= REQUIREMENT 1 =
In the text about Dusty Rhodes and CWF, name every kind of wrestler that, according to the text, often sought out Rhodes to make a name in the territory.
= REQUIREMENT 2 =
Resume the text about Dusty Rhodes and CWF, picking up right after its final sentence.

--- STUDY TEXT ---

Dusty Rhodes stands out among the noted performers because of the number of rivalries he had on air through most of CWF's broadcasting history. Well known heels, newcomers and babyfaces who turned heel during their tenure with CWF often sought out Rhodes to make their names in the territory. His rivals over the years included Superstar Billy Graham, Ray Stevens, Ernie Ladd, Ivan Koloff, Ox Baker, Ron Bass, Kamala, Abdullah the Butcher, Ric Flair, his old Texas Outlaws partner Dick Murdoch and of course, Kevin Sullivan.

Mike Moore served as a ring announcer.

--- MATERIAL SHOWN ---

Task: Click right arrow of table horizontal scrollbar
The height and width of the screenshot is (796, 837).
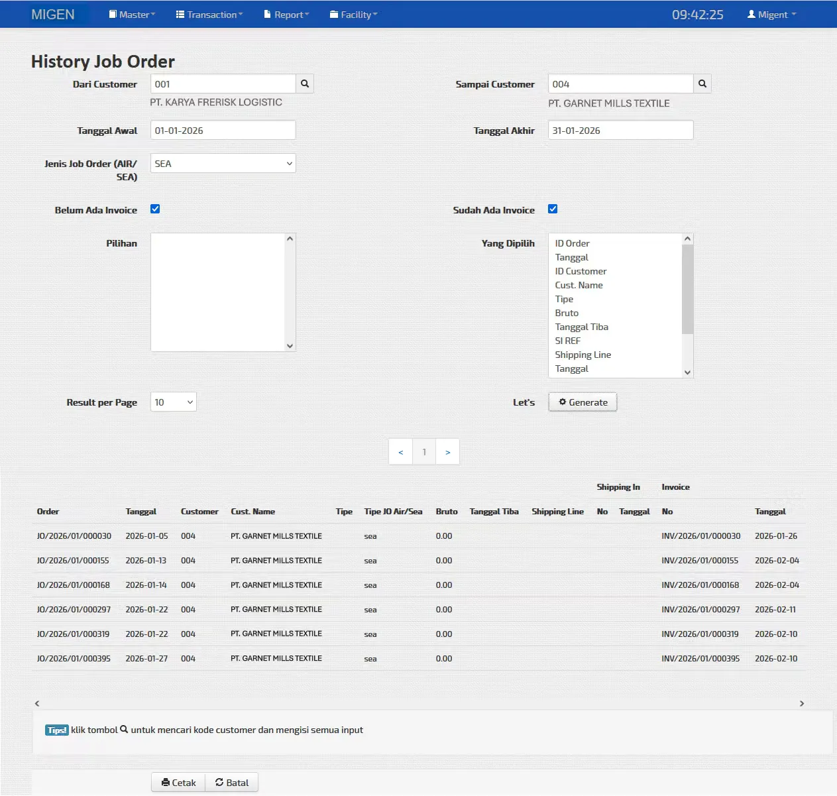Action: [x=802, y=703]
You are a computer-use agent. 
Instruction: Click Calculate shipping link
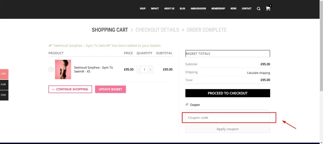point(258,73)
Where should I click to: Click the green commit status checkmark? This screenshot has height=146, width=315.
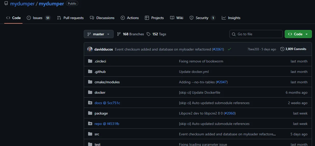click(229, 49)
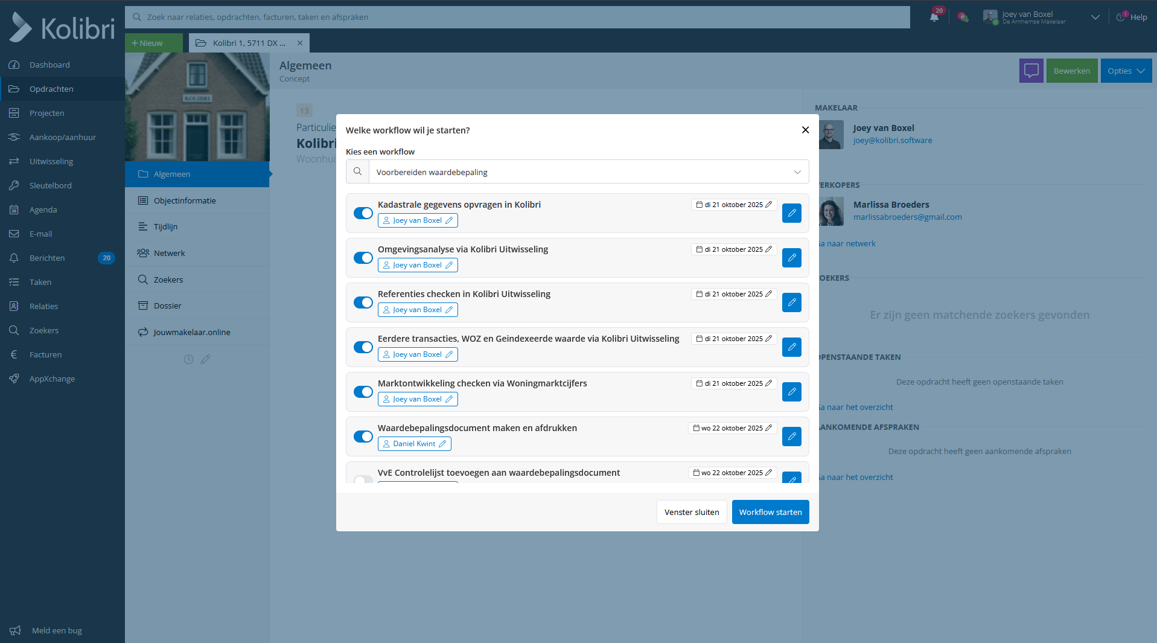Click the notifications bell icon
1157x643 pixels.
point(934,17)
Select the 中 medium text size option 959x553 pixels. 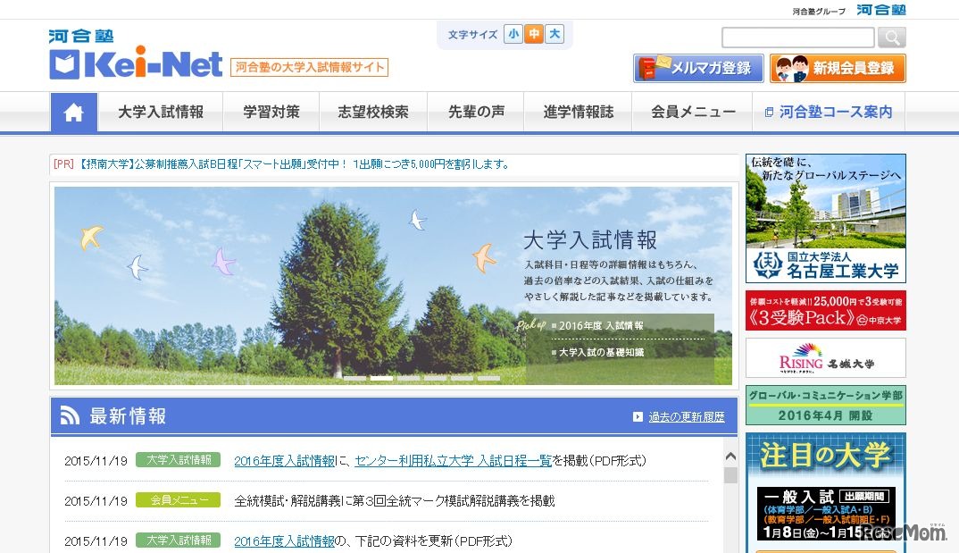click(535, 33)
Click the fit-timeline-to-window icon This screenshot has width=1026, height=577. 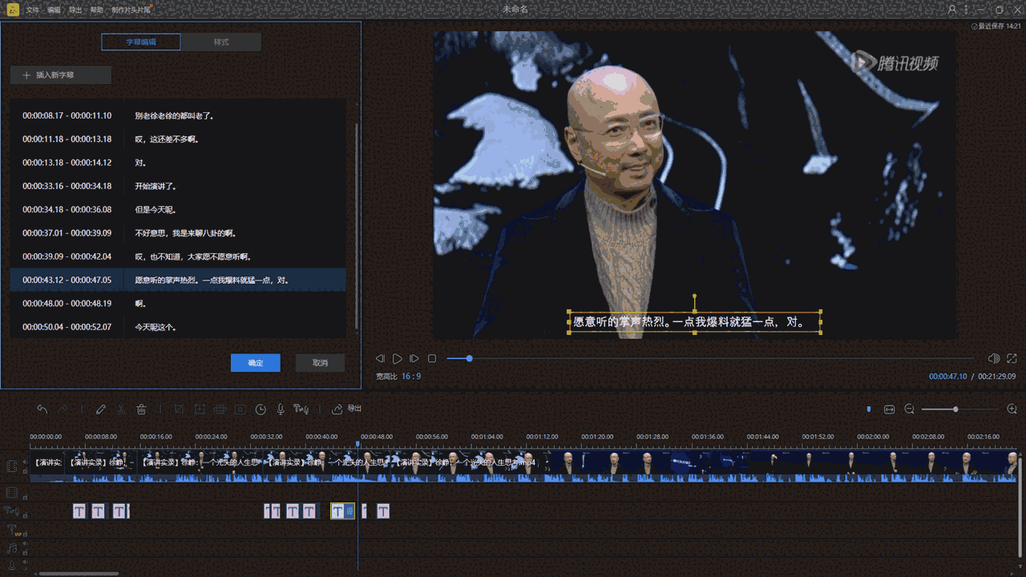click(889, 409)
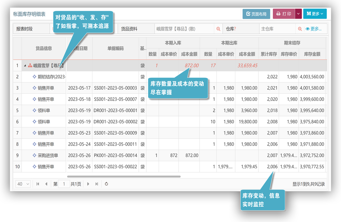Go to first page in pagination bar

38,184
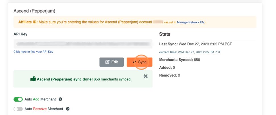Click the current time line
Image resolution: width=276 pixels, height=115 pixels.
190,52

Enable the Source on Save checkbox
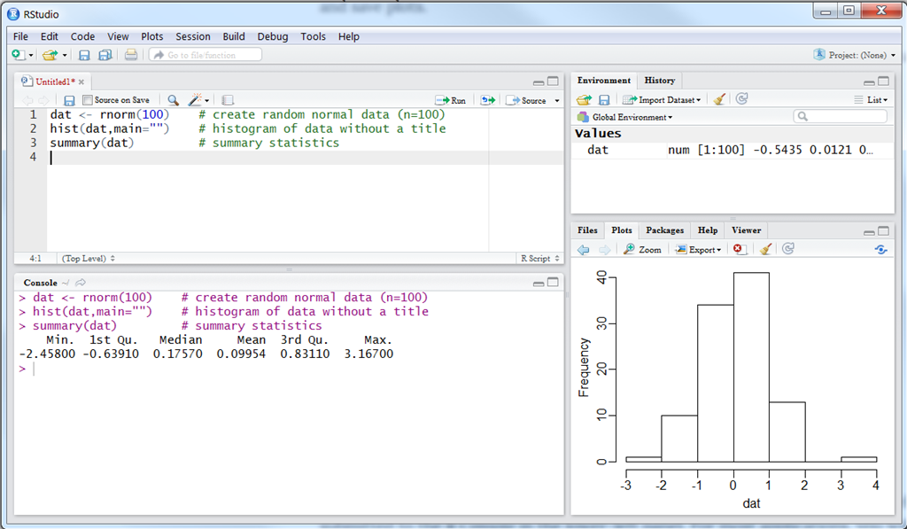88,100
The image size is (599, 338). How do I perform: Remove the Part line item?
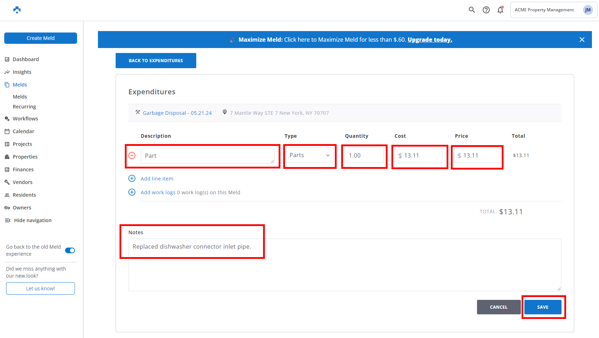point(132,155)
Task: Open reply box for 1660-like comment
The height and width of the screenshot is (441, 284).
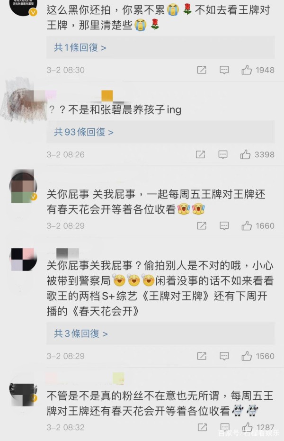Action: (224, 225)
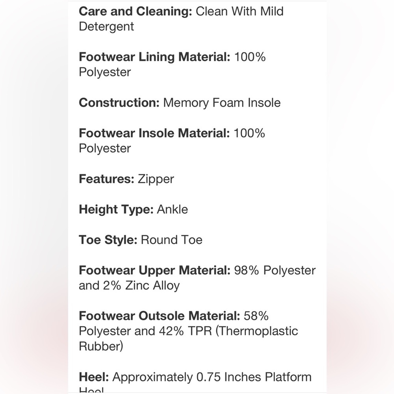Viewport: 394px width, 394px height.
Task: Click the 2% Zinc Alloy text
Action: (141, 286)
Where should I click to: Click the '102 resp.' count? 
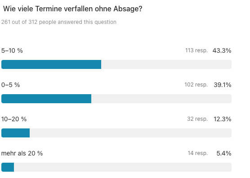[196, 85]
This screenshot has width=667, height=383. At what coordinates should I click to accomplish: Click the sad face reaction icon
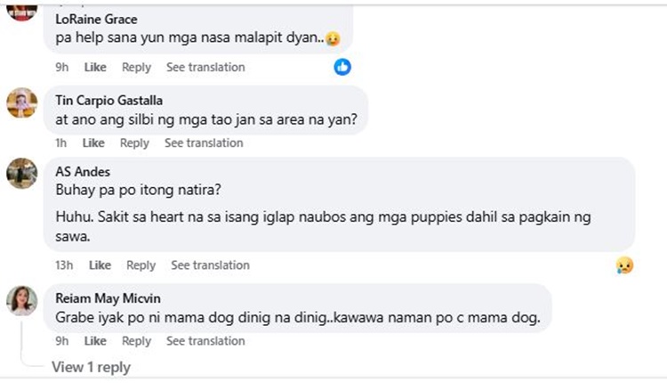pyautogui.click(x=624, y=265)
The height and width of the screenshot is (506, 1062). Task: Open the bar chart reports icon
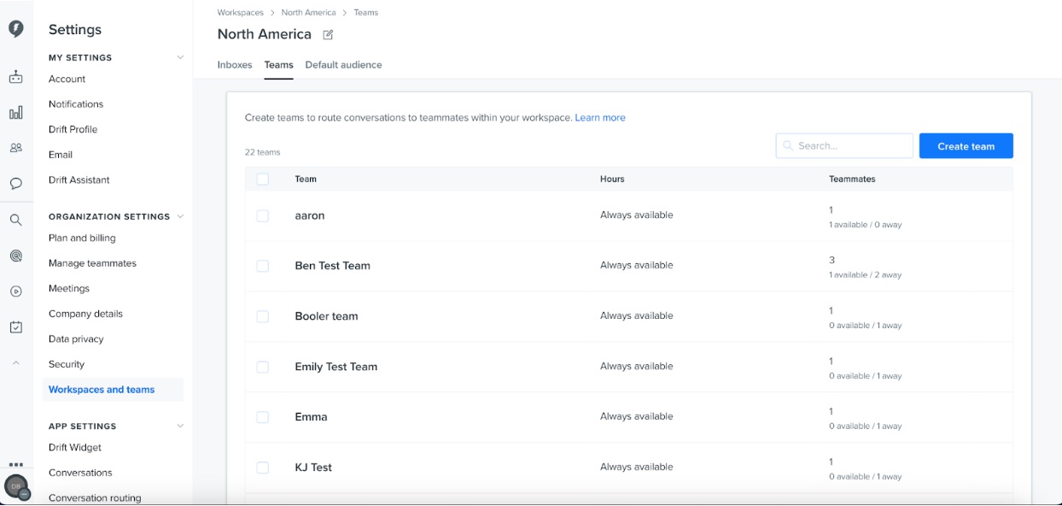[16, 113]
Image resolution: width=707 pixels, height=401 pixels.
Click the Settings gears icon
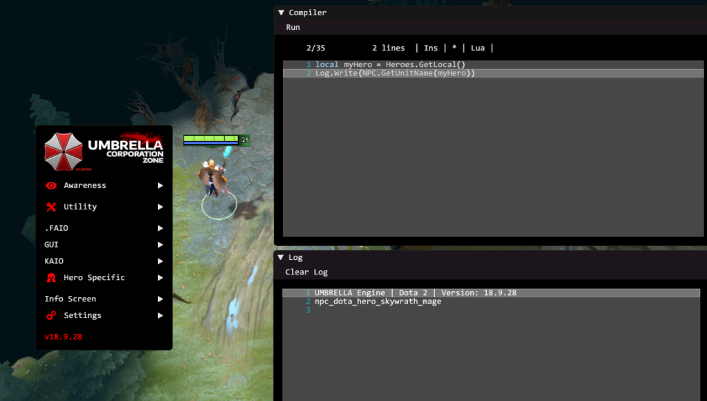point(50,315)
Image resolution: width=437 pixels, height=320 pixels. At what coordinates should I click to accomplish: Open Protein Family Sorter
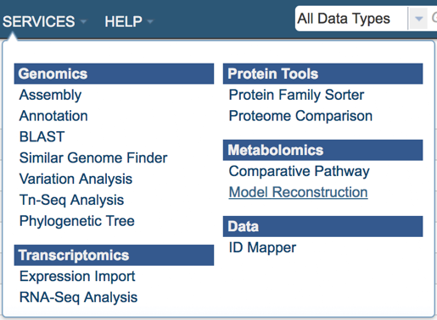296,95
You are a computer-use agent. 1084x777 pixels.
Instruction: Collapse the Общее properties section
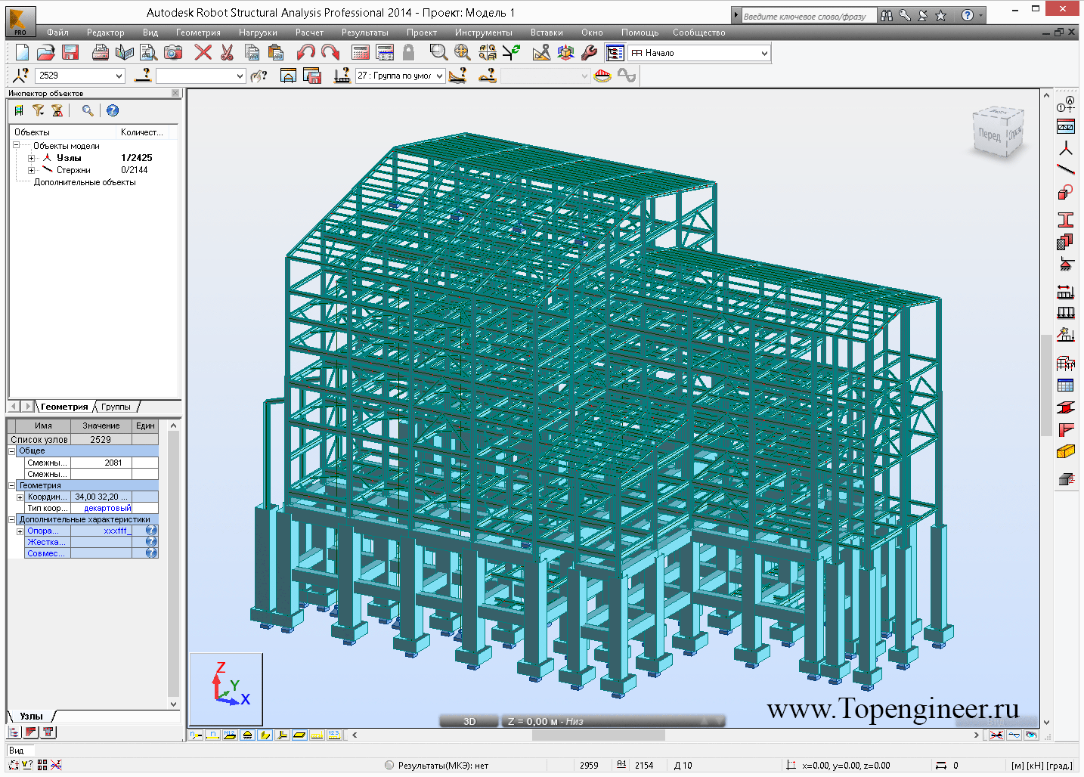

---

= TASK ANSWER 1 =
Well-known heels, newcomers, and babyfaces who turned heel during their tenure with CWF.

= TASK ANSWER 2 =
===After Eddie Graham's suicide===
When Eddie Graham died by suicide in January 1985, due to a combination of personal and business problems, responsibility for the office went to Hiro Matsuda and Duke Keomuka, both of whom bought in during the 1960s. The other remaining owners were Mike Graham, Eddie's brother Skip Gossett, Dusty Rhodes and Buddy Colt. The promotion continued losing money and merged with Jim Crockett Promotions in February 1987. Most of the stars had gone to Jim Crockett Promotions or the WWF by that point. CWF continued operating as a JCP subsidiary until its last card on November 14, 1987, in Robarts Arena in Sarasota; in the main event, NWA Western States Heritage champion Barry Windham battled Dory Funk Jr. to a 20-minute time-limit draw.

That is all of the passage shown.